# Parts of the exercise
[1] Can you write out, word for word, the part of the covariance matrix page that opens with the words containing "This means that" and closes with "information is captured."?
[2] According to the covariance matrix page, why is a covariance matrix needed when a data set has more than one dimension?

# Page excerpt
- - - -
What is a covariance matrix? A covariance matrix is an essential part of the Kalman Filter output. If you have tried to learn about it by working through the expected value proof, you probably are still having a hard time understanding it. Why? Because the covariance matrix is best understood by visualizing it as an error ellipse or error ellipsoid. But before we do that, lets quickly go over covariance of a matrix in super simple terms and then we’ll move on to pictures!
Covariance of a Matrix Explained Simply
A matrix is like a grid made up of rows and columns, kind of like a spreadsheet. Each number in the matrix is called an element. Now, the covariance of a matrix is a way to measure how much two things in the matrix change together.
Let’s imagine we have a matrix that represents the position and velocity of a moving object. The rows might represent different times, and the columns might represent the position and velocity of the object at that time. The position might be measured in meters, and the velocity might be measured in meters per second.
Now, let’s say we want to know how much the object’s position and velocity are related. If the covariance of the matrix is positive, that means that as the object’s position increases, its velocity tends to increase as well. If the covariance is negative, that means that as the object’s position increases, its velocity tends to decrease.
The covariance of a matrix can be used in lots of different ways, like in physics or engineering. It helps us understand how different variables are related to each other. For a Kalman Filter, both the input and output could have covariance matrices. So let us look at these visually to build on our understanding.
Before we jump into error ellipses, let us remind ourselves of what it means to have a data set that is normally distributed or gaussian distributed.
1D Normal Distribution
Figure 1 shows the normal distribution or gaussian distribution of a variable with a mean of 65 and standard deviation of 10. With that information, we can create Figure 2 which shows a 95% confidence interval for that same variable. 95% confidence interval is contained by 2 standard deviations.
This means that 95% of the samples taken from this particular normal distribution will be contained in the confidence interval denoted by the two red interval boundaries
Okay great, now that we agree on what a normally distributed data set looks like and how we can use a confidence interval to bound our expectations, let us consider a covariance matrix.
The covariance matrix used in the Kalman Filter represents the error of a multidimensional gaussian distributed data set. So, instead of a 1D distribution, let us consider a 2D distribution.
When you have multiple dimensions, you can no longer represent the mean as a single value with a bell curve like Figure 1 and Figure 2. With multiple dimensions, parameters can be correlated. The covariance matrix is where this information is captured.
Using the covariance matrix, we can draw confidence ellipses around 2D data sets in a comparable way that we drew confidence bounds around a single parameter. Let us now look at ellipses created from 2D covariance matrices.
2 Simple Covariance Matrices
Let us look at two different covariance matrices, one without correlation between the two parameters and one with correlation between the two parameters.
- - - -
# Dataset content
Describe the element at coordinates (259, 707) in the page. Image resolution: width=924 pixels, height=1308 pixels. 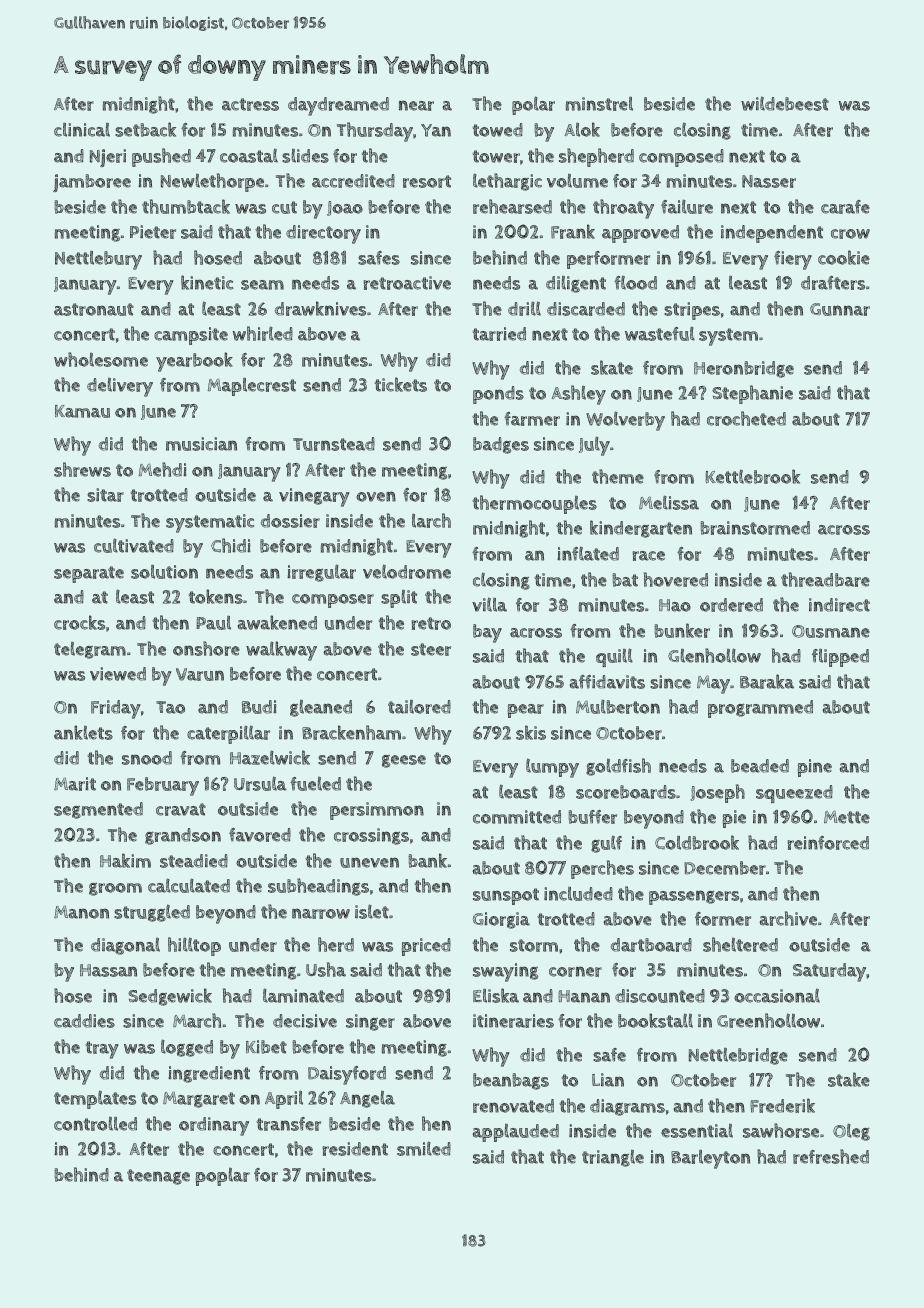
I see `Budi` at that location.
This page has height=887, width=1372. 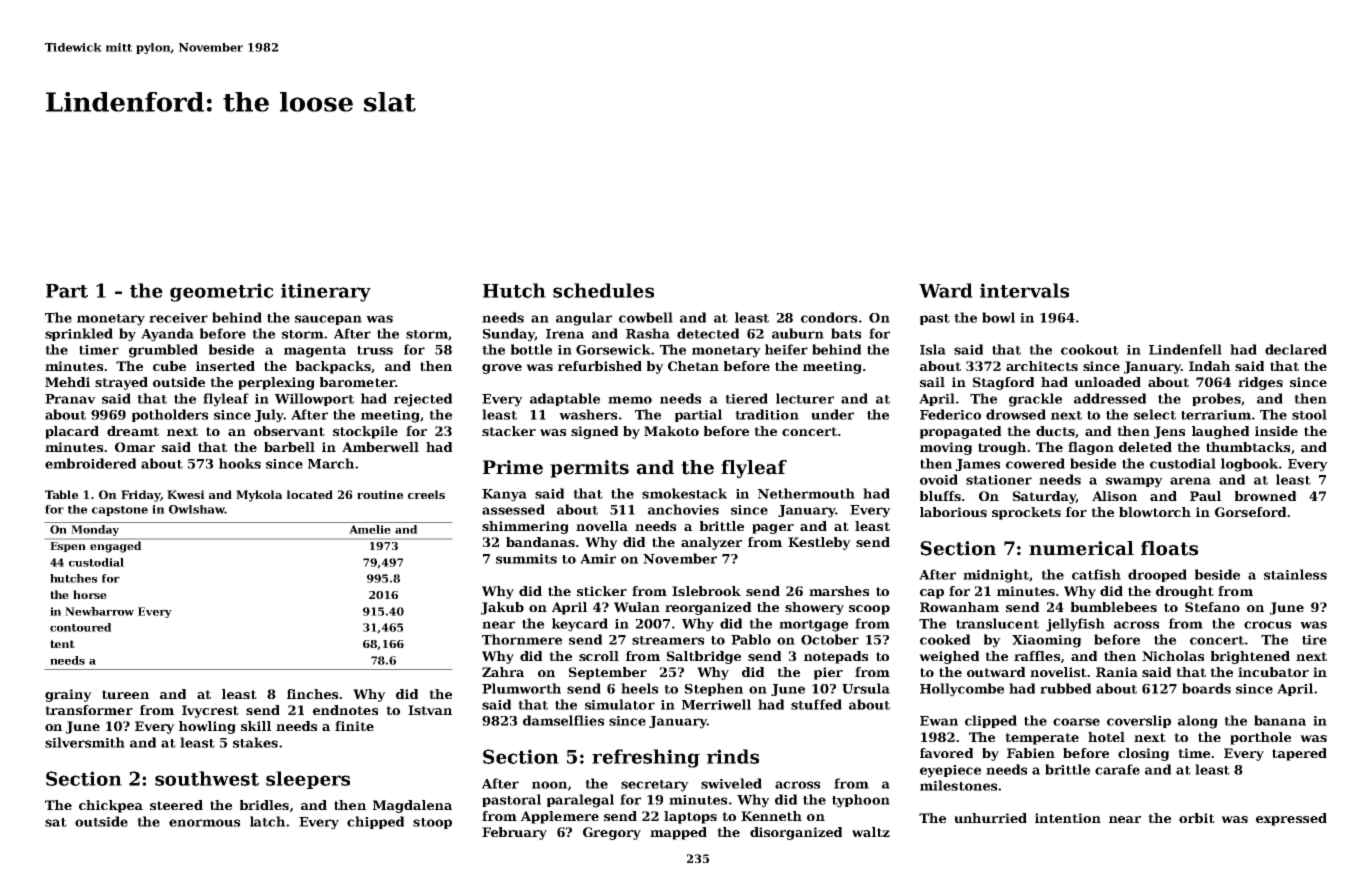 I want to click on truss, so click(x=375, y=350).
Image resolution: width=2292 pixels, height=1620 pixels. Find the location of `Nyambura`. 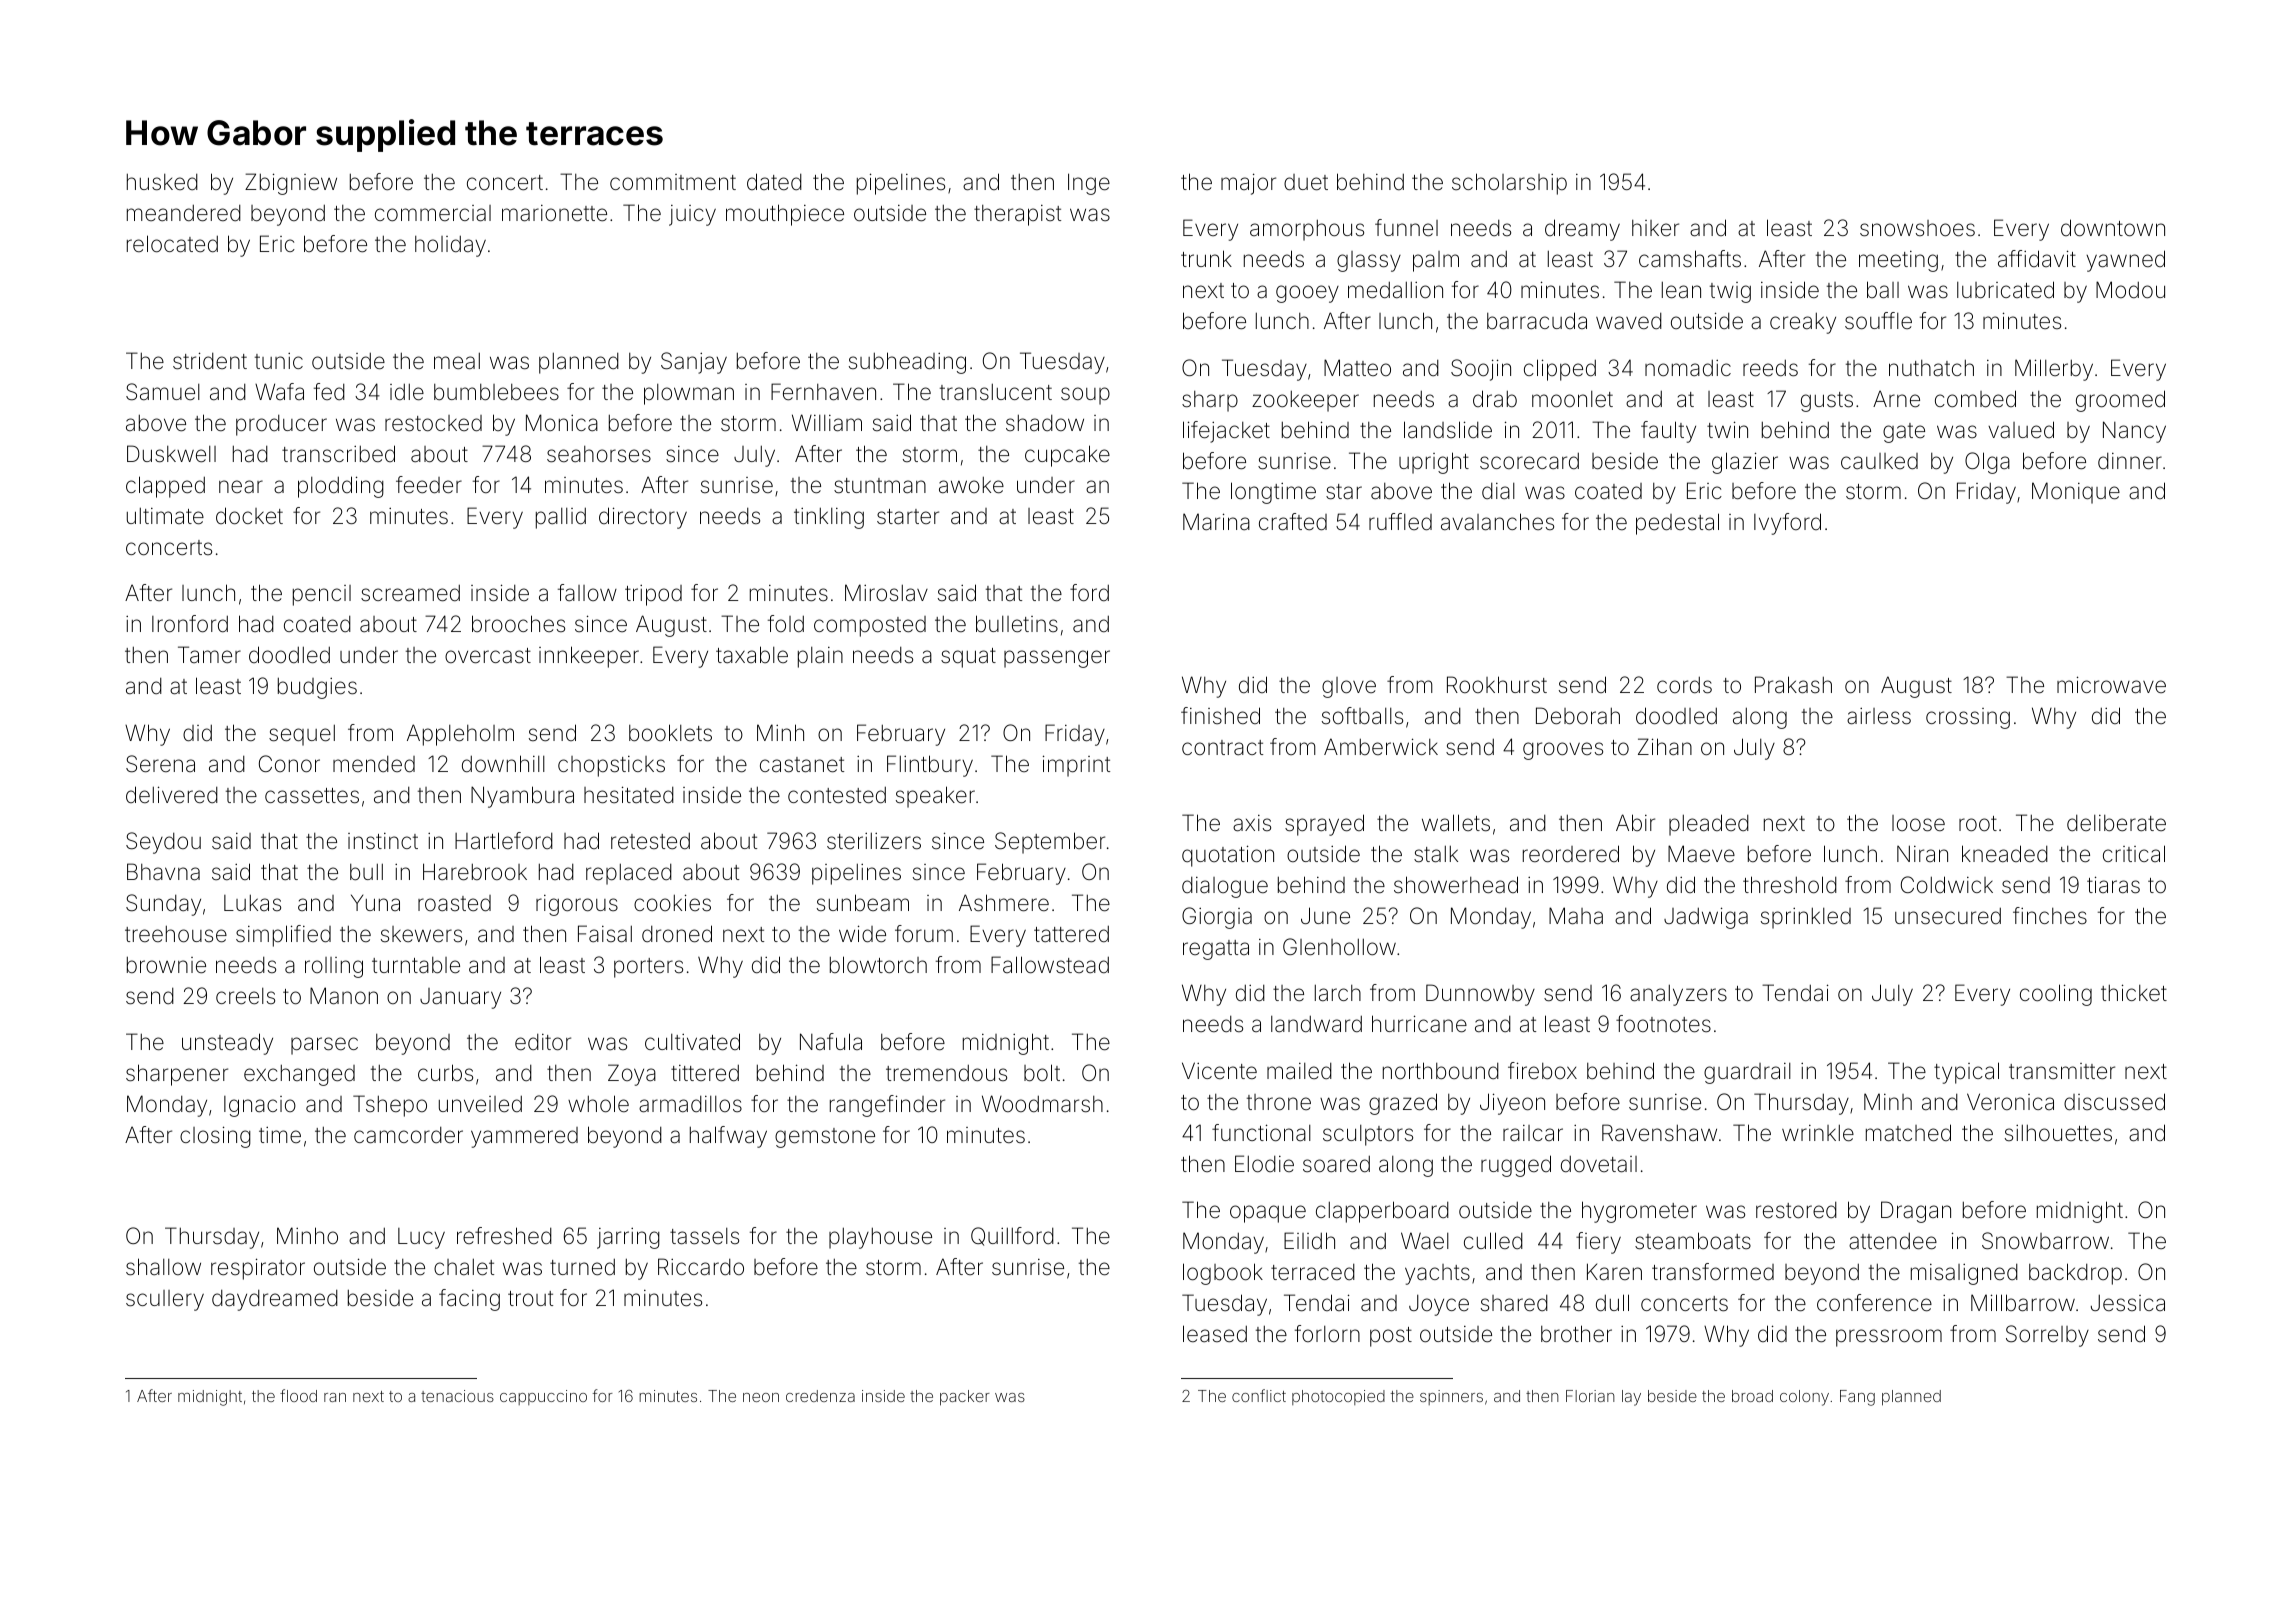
- - - -
# Written responses
[1]
This means that 95% of the samples taken from this particular normal distribution will be contained in the confidence interval denoted by the two red interval boundaries
Okay great, now that we agree on what a normally distributed data set looks like and how we can use a confidence interval to bound our expectations, let us consider a covariance matrix.
The covariance matrix used in the Kalman Filter represents the error of a multidimensional gaussian distributed data set. So, instead of a 1D distribution, let us consider a 2D distribution.
When you have multiple dimensions, you can no longer represent the mean as a single value with a bell curve like Figure 1 and Figure 2. With multiple dimensions, parameters can be correlated. The covariance matrix is where this information is captured.

[2] With multiple dimensions, the mean can no longer be represented as a single value with a bell curve, and the parameters can be correlated. The covariance matrix is where this correlation information is captured.